Alle Vorschläge auf einen Blick
Konkret vorgeschlagen werden insbesondere folgende Neuerungen:
Wechselmodell
Das Wechselmodell, das viele Eltern nach einer Trennung schon jetzt leben, soll erstmalig gesetzlich geregelt werden: Es soll klargestellt werden, dass das Familiengericht in einem Umgangsverfahren (nach Trennung) eine Betreuung durch beide Elternteile, ggf. auch eine paritätische Betreuung anordnen kann – wenn dies dem Kindeswohl am besten entspricht.
Sorgerecht in nichtehelichen Lebensgemeinschaften
Ein Vater, der mit der Mutter zusammenwohnt, aber nicht verheiratet ist, soll künftig einfacher das Sorgerecht erlangen können. Wenn die Mutter nicht widerspricht, soll eine einseitige, beurkundete Erklärung ausreichen.
Vereinbarungen zwischen Eltern über das Sorgerecht
Eltern sollen mehr Autonomie in Bezug auf ihr Sorgerecht erhalten: Sie sollen die Alleinsorge eines Elternteils vereinbaren können; auch eine Übertragung der elterlichen Sorge von einem Elternteil auf den anderen soll leichter möglich sein.
„Kleines Sorgerecht“
Die Sorgeberechtigten (im Regelfall also die Eltern) sollen künftig durch Vereinbarung bis zu zwei weiteren Personen – zum Beispiel ihren jeweils neuen Partnern – sorgerechtliche Befugnisse einräumen können.
Vereinbarungen über das Umgangsrecht mit Dritten
Mit Dritten sollen die sorgeberechtigten Eltern künftig auch Vereinbarungen über den Umgang mit dem Kind schließen können.
Recht von Kindern auf Umgang
Kinder sollen ein Recht auf Umgang mit Großeltern und Geschwistern, mit anderen Bezugspersonen sowie mit leiblichen, nicht rechtlichen Elternteilen erhalten.
Mitentscheidungsbefugnis von Kindern
Kinder sollen ab dem Alter von 14 Jahren im Sorge- und Umgangsrecht künftig ausdrückliche Mitentscheidungsbefugnisse haben. So sollen sie z.B. eine erneute Entscheidung über eine bereits getroffene Umgangsregelung beantragen können.

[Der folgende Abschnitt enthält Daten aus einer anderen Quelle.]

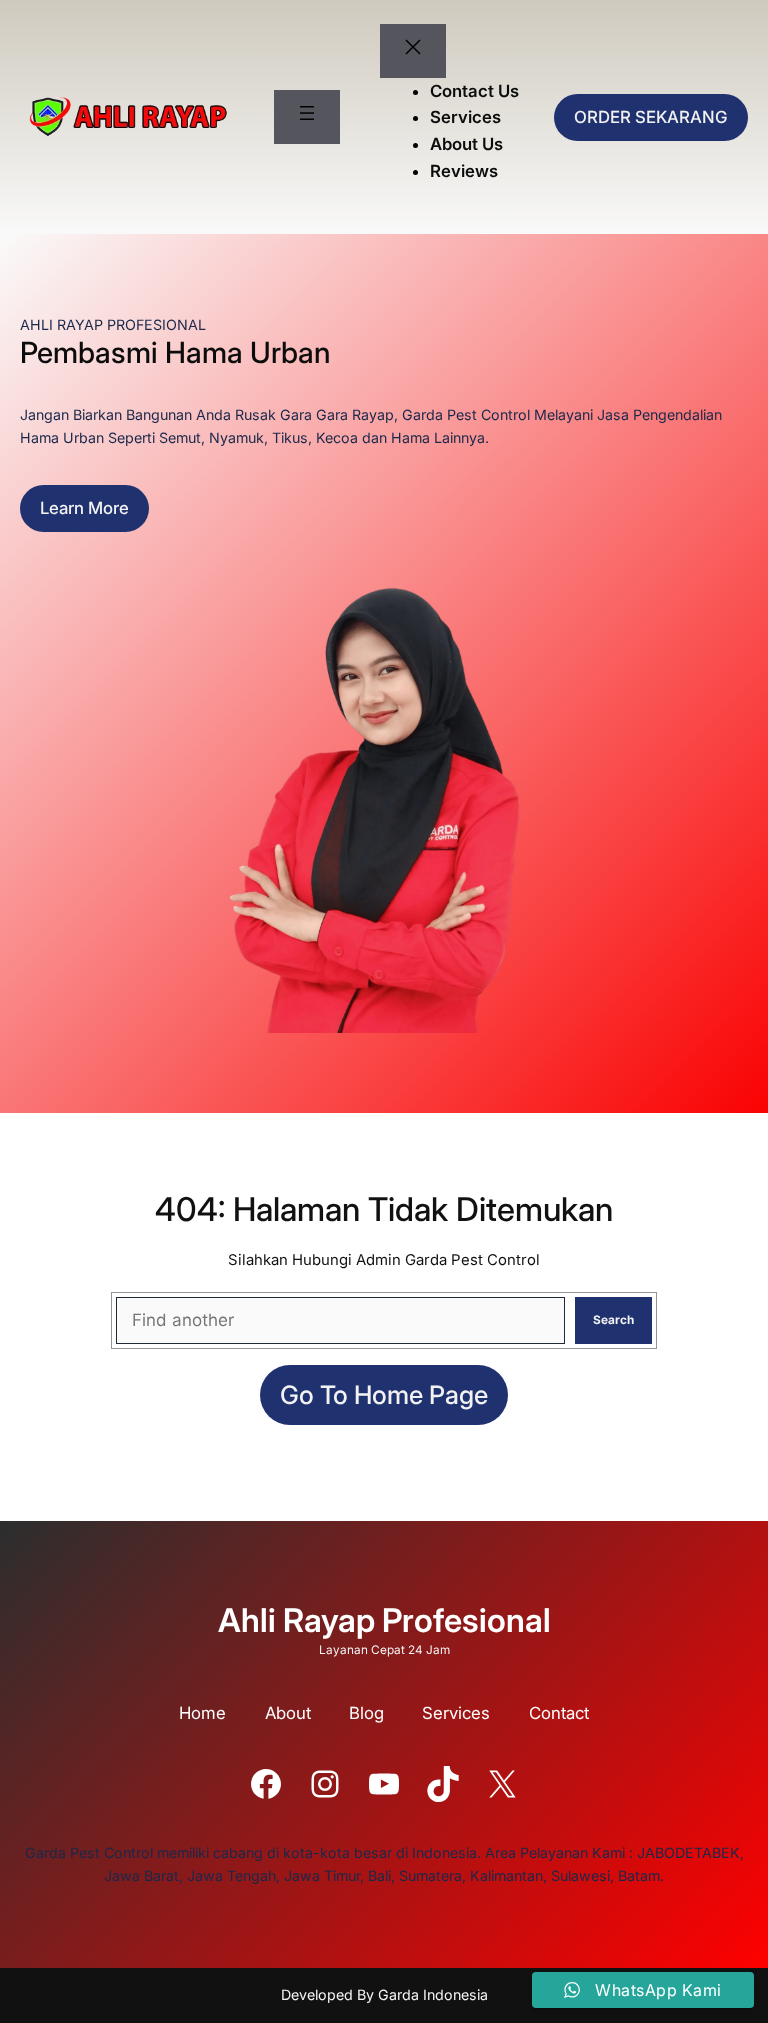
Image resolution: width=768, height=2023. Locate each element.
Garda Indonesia (433, 1994)
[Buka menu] (307, 117)
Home (202, 1713)
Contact (559, 1713)
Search (613, 1320)
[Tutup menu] (413, 51)
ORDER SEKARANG (651, 117)
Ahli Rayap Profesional (384, 1620)
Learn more (84, 508)
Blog (366, 1713)
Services (456, 1713)
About (288, 1713)
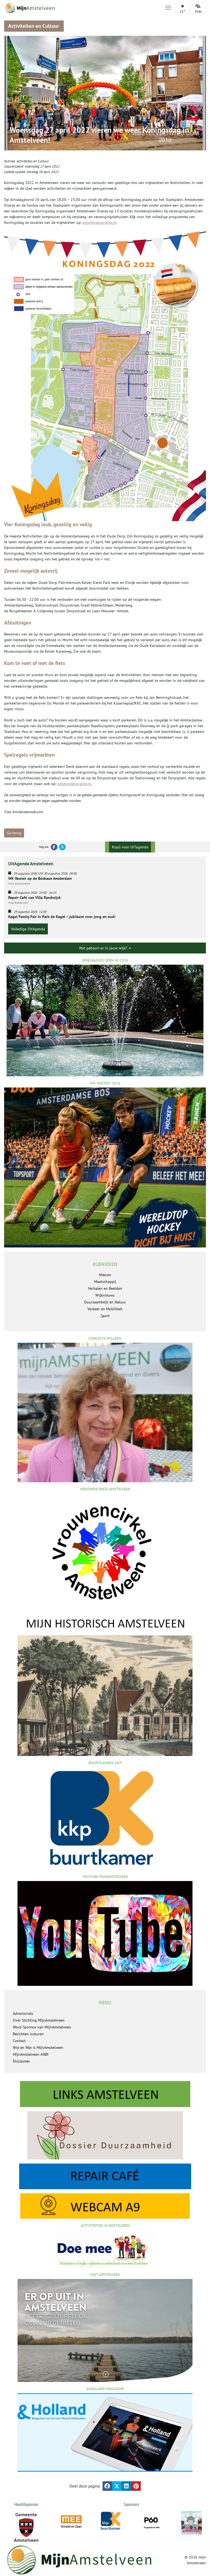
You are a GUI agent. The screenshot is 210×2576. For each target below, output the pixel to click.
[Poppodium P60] (111, 2521)
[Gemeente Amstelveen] (26, 2527)
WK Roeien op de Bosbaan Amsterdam (40, 878)
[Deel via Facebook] (107, 2486)
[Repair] (105, 2176)
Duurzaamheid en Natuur (105, 1302)
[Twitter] (62, 847)
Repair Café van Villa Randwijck (34, 897)
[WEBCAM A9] (105, 2206)
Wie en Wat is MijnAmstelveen (38, 2047)
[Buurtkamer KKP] (71, 2521)
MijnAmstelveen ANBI (30, 2054)
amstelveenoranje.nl (99, 222)
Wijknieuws (105, 1295)
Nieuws (105, 1274)
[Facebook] (54, 847)
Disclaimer (21, 2061)
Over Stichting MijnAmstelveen (39, 2020)
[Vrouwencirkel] (191, 2521)
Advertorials (23, 2013)
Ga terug (14, 832)
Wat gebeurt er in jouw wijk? (103, 948)
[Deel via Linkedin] (126, 2486)
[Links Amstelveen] (105, 2094)
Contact (19, 2040)
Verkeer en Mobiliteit (105, 1308)
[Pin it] (136, 2486)
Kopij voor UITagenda (130, 847)
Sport (105, 1315)
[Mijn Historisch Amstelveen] (105, 1686)
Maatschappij (105, 1281)
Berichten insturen (28, 2033)
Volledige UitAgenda (28, 928)
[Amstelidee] (151, 2522)
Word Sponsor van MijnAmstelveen (42, 2027)
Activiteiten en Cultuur (33, 161)
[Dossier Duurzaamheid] (105, 2135)
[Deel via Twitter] (117, 2486)
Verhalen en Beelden (105, 1288)
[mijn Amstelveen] (81, 8)
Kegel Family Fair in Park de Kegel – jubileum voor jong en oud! (61, 916)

Schutz vor häuslicher Gewalt
Mit einer Ermittlungspflicht soll klargestellt werden, dass das Familiengericht in Umgangsverfahren Anhaltspunkten für häusliche Gewalt gegenüber dem Kind und/oder dem anderen Elternteil und deren Folgen umfassend und systematisch nachgehen und eine Risikoanalyse vornehmen muss.
Sorge- und Umgangsrecht
Bei Partnerschaftsgewalt soll ein gemeinsames Sorgerecht regelmäßig ausscheiden. Es soll klargestellt werden, dass das Familiengericht den Umgang beschränken oder ausschließen kann, wenn dies erforderlich ist, um eine konkrete Gefährdung des betreuenden Elternteils durch einen gewalttägigen Ex-Partner abzuwenden.
Liberalisierung des Adoptionsrechts
Auch Paare, die nicht verheiratet sind, sollen gemeinsam ein Kind adoptieren können; bisher ist dies nur verheirateten Paaren möglich. Verheiratete Personen sollen künftig auch allein ein Kind adoptieren können.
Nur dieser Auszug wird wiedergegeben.